VCU Student Opens Doors at L'Oréal, Now Helps Others Follow
Victoria Nguyen graduated high school at 16, landed a coveted L'Oréal internship, and now works to connect other students to similar opportunities. Her journey from backup college choice to innovation ambassador shows how determination turns setbacks into launching pads.
When Victoria Nguyen couldn't access her high school counselor's recommendation letters, Virginia Commonwealth University became her only option. What felt like a backup plan turned into the perfect fit.
The Northern Virginia native graduated high school at 16 and took a gap year before starting college. Without those crucial recommendation letters, most schools remained out of reach, but VCU welcomed her without them.
Once on campus, the School of Business senior dove headfirst into opportunity. She secured multiple internships, became president of the Alpha Kappa Psi business fraternity, and joined the Student Management Investment Portfolio team.
Then came the big one: a summer internship at L'Oréal in New York City. These positions typically go to family members of company executives, but a L'Oréal contact saw something special in Nguyen and encouraged her to apply.
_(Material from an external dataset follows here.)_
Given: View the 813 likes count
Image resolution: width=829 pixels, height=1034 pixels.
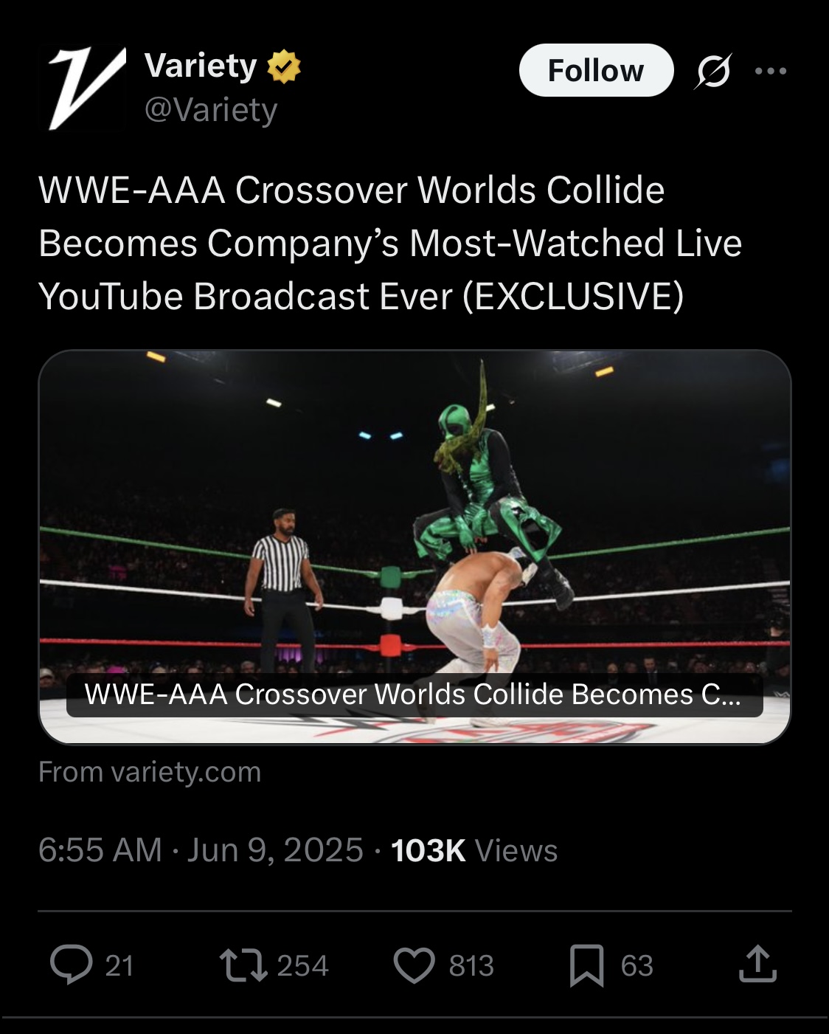Looking at the screenshot, I should click(471, 965).
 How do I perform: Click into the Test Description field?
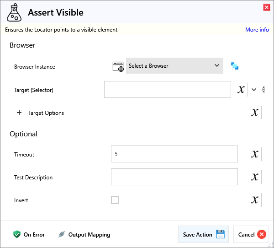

She spent her summer working on meaningful projects, including recommending how L'Oréal could expand educational outreach in underrepresented Asian and Hispanic communities. Her mentor, Assistant Vice President Dessirae Sands, trusted her with real impact.
"I learned how to balance strategic thinking with execution, and I got to work on something I genuinely cared about: making the beauty industry more inclusive," Nguyen said.
Why This Inspires
Nguyen's story resonates because she isn't hoarding her success. Dr. Garret Westlake, vice provost in VCU's Office of Innovation and Strategic Design, noticed her hustle on LinkedIn and recruited her as a strategic design fellow.
Now she's organizing a potential site visit to L'Oréal's headquarters that would expose more VCU students to similar opportunities. She's also supporting creative design workshops and connecting students to corporate partners through the innovation office.
"She is a complete hustler and is just out here trying to learn as much as she can from as many different people," Westlake said. He calls her "fluent in all things innovation and an incredible ambassador" for the university.
Through her leadership roles in campus organizations, Nguyen helps the innovation office reach even more students who might not know these opportunities exist. She's building the bridges she wished someone had built for her.
"VCU gave me the space to lead, fail, learn and try again," Nguyen said. "But more than that, it gave me a community and mentors who've been cheering me on every step of the way."
Her message to other students is clear: your plan B might be exactly where you belong.